Herr Helmut Adamaschek

Heinrich-Böll-Stiftung (www.bildungswerk-boell.de)

Von:

Raymond Deane, (www.raymonddeane.com)

Lieber Herr Adamaschek,

Mit großer Enttäuschung habe ich von der Entscheidung der Heinrich-Böll-Stiftung, sich von dem für den 26. Februar geplanten Vortrag Norman G. Finkelsteins zu distanzieren, erfahren.

Wenn Norman Finkelstein, der Sohn von Holocaust-Überlebenden, eine "umstrittene" Person ist, dann deshalb, weil seine Gegner eine Kontroverse um ihn entfachten, indem sie ihn auf brutalste Weise zum Antisemiten abstempelten. Diese Gegner, machen wir uns nichts vor, sind diejenigen, die eine bedingungslose Unterstützung des Staates Israel, seiner Verbrechen ungeachtet, und eine totale Unterdrückung kritischer Ansichten in Bezug auf diesen Staat, ob sie nun von Juden oder Nichtjuden stammen, befürworten.

Rolf Verleger, der Vorsitzende der Jüdischen Stimme für gerechten Frieden in Nahost e. V., hat Norman Finkelstein als "einen stolzen und bewußten Juden, der sich gegen die Vereinnahmung der jüdischen Tradition durch jüdischen Blut-und-Boden-Nationalismus wehrt", beschrieben.

Professor Verleger hat die Gegner Finkelsteins zu Recht mit denjenigen, die in den fünfziger Jahren in den USA den McCarthyismus betrieben, verglichen.

Sie, Herr Adamaschek, haben zugelassen, daß der Name der Heinrich-Böll-Stiftung durch die Verbindung zu solchem McCarthyismus besudelt wurde.

Doch es kommt noch schlimmer. Als ein geplanter Vortrag des im Exil lebenden israelischen Historikers Ilan Pappe im Oktober 2009 in München auf Geheiß des dortigen Oberbürgermeisters abgesagt wurde, hat Professor Pappe geschrieben, daß sein Vater "auf ähnliche Weise als deutscher Jude in den dreißiger Jahren mundtot gemacht wurde". Wie er selbst, wurden sein Vater und dessen Freunde als "'humanistische' und 'friedenswillige' Juden betrachtet, deren Stimmen unterdrückt und zum Schweigen gebracht werden mußten." Angesichts der Entscheidung, seinen Vortrag zu zensieren, gab sich Professor Pappe "über den Stand der Redefreiheit und der Demokratie im heutigen Deutschland besorgt, wie jeder anständige Mensch es sein müßte."

Sie, Herr Adamaschek, haben zugelassen, daß der Name der Heinrich-Böll-Stiftung durch die Verbindung mit solcher Zensur und mit dem Abbau der deutschen Demokratie, für den sie steht, besudelt wurde.

Als andere Juden, darunter Evelyn Hecht-Galinski, Felicia Langer, Hajo Meyer und der bereits erwähnte Rolf Verleger, "aus der Reihe tanzten", haben wir ansehen müssen, wie in Deutschland die Mechanismen der Diffamierung reibungslos funktionierten. Die Tatsache, daß diese Diffamierung häufig zum Teil das Werk anderer Juden ist, macht sie keineswegs akzeptabler oder weniger antidemokratisch.
....
AUFGABE — Setze den Brief an Herrn Adamaschek im Anschluss an seinen letzten Satz fort.

VORLIEGENDES MATERIAL —
....
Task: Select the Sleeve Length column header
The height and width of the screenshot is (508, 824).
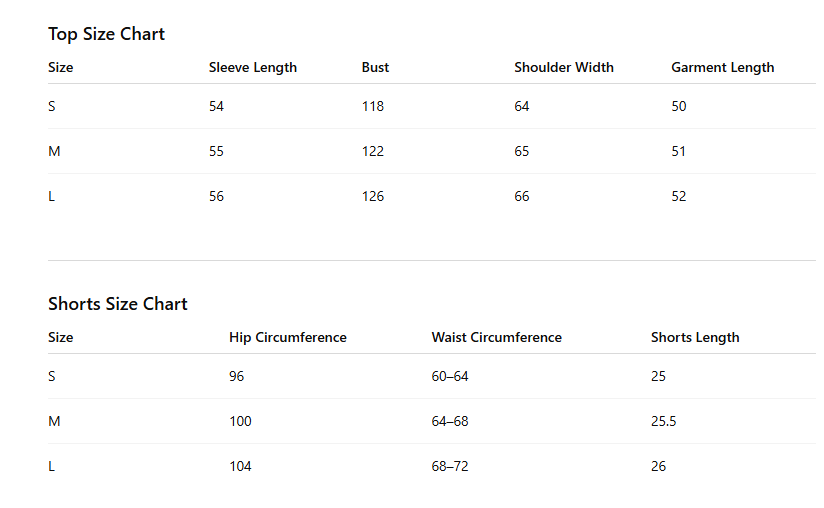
....
ANTWORT —
Die Schaffung einer Kultur der Einschüchterung und der (Selbst-)Zensur kann man nicht als positiven Beitrag zur Vergangenheitsbewältigung bezeichnen. Im Gegenteil, sie stellt einen Rückschritt dar, der berechtige Fragen hinsichtlich des Ausmasses, in dem die deutsche Demokratie wirklich zu Rede- und Meinungsfreiheit ermutigt, wenn sie mit politischer Zweckdienlichkeit kollidiert und wenn diese politische Zweckdienlichkeit mit den Menschenrechten und dem Recht auf politische Tätigkeit - insbesondere mit den lange vorenthaltenen Rechten der Palästinenser, die allen Grund haben, Deutschland als einen ihrer schlimmsten Gegner zu sehen - kollidiert. Deutschland wird niemals wirklich seine faschistische Vergangenheit bewältigt haben, bis es seine bedingungslose Unterstützung für den völkermordenden und rassistischen Staat Israel aufgibt, bis es aufhört, die Rede- und Meinungsfreiheit derjenigen, die diesen Staat kritisieren, zu unterdrücken, und bis es auf die Stürmer-ähnliche Diffamierung, der diese Kritiker ausgesetzt werden, verzichtet.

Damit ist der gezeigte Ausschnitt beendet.